Social Democracy and the Aristocracy, in the plainest and simplest terms, argues that the social democratic movements of Western Europe and Japan occurred because of struggles, not against the capitalist ruling classes, but against the aristocratic landowning ruling classes. It argues that in North America, and in many modern emerging economies like Brazil, post-Stalinist Russia, Mexico and India, social democratic movements cannot emerge because old ruling aristocracies had been largely eliminated by earlier revolutions.
Kautsky’s idea is interesting and certainly does make some sense. The hostility of the socialist working classes of Europe was always directed more at the traditional churches than at the capitalists, even if this was because they understood that Christianity was inherently opposed to rights for workers and served a critical role protecting private property. Kautsky demonstrates that the churches did nothing whatsoever to cater to the workers and this left them without the sense of belonging to a community they possessed as peasants. This led the workers of Europe to form socialist parties dedicated to radical social change, especially the overthrow of the old aristocracy.
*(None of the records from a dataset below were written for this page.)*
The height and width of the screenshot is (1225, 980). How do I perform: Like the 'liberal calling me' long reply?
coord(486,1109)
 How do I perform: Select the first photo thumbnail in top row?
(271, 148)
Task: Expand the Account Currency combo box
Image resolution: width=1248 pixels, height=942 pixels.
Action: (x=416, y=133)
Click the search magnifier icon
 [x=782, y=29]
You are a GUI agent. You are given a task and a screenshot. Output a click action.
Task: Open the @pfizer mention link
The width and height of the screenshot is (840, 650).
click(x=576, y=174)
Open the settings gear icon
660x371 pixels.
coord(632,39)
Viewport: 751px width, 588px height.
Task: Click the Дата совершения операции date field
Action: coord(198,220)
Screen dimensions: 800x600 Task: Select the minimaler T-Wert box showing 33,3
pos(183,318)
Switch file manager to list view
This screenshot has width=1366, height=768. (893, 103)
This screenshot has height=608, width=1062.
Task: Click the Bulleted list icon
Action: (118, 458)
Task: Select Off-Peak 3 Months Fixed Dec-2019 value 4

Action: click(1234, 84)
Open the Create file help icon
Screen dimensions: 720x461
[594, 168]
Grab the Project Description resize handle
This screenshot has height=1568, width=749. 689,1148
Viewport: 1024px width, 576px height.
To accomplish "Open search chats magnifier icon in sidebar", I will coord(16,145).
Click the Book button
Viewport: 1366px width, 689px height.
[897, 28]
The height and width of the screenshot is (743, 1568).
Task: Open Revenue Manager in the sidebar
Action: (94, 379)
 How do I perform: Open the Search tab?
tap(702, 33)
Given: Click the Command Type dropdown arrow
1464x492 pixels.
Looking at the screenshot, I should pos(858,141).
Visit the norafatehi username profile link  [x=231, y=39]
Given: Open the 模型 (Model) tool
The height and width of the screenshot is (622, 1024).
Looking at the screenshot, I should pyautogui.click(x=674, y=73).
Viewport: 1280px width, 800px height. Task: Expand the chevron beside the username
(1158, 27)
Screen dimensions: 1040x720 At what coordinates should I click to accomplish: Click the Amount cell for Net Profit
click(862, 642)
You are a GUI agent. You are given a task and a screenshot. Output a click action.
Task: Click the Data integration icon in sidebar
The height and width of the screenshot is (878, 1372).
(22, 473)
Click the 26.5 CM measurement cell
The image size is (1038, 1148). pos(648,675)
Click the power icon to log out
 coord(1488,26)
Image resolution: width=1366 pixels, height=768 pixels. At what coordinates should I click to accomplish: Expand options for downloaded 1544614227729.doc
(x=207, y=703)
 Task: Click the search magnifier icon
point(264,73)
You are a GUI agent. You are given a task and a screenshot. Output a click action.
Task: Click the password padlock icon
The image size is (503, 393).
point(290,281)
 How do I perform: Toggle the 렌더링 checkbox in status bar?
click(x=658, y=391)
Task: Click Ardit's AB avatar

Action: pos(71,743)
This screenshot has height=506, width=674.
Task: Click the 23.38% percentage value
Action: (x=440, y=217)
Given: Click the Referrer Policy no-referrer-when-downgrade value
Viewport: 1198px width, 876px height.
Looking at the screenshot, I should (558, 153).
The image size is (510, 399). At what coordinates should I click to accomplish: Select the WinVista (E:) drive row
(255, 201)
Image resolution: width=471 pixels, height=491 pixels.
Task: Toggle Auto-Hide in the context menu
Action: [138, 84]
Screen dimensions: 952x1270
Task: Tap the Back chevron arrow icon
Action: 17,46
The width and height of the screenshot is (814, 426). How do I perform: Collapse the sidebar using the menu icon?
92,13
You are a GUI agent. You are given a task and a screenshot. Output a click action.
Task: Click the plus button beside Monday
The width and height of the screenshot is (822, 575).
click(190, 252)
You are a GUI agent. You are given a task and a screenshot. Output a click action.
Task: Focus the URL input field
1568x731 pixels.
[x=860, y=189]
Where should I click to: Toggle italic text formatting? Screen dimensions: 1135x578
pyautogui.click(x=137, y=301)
Contrariwise, Social Democracy and the Aristocracy argues that in societies that were “modernised from above” — which encompasses all of Africa, Asia and Latin America except Japan, and also all (ex)-Stalinist nations — the absence of an aristocracy meant that workers identified themselves with the modernising regimes. Kautsky also argues that globalisation — which has made capital mobile without increasing the mobility of labour — means it is unlikely that socialist parties can achieve what they did in Europe during the first two thirds of the twentieth century.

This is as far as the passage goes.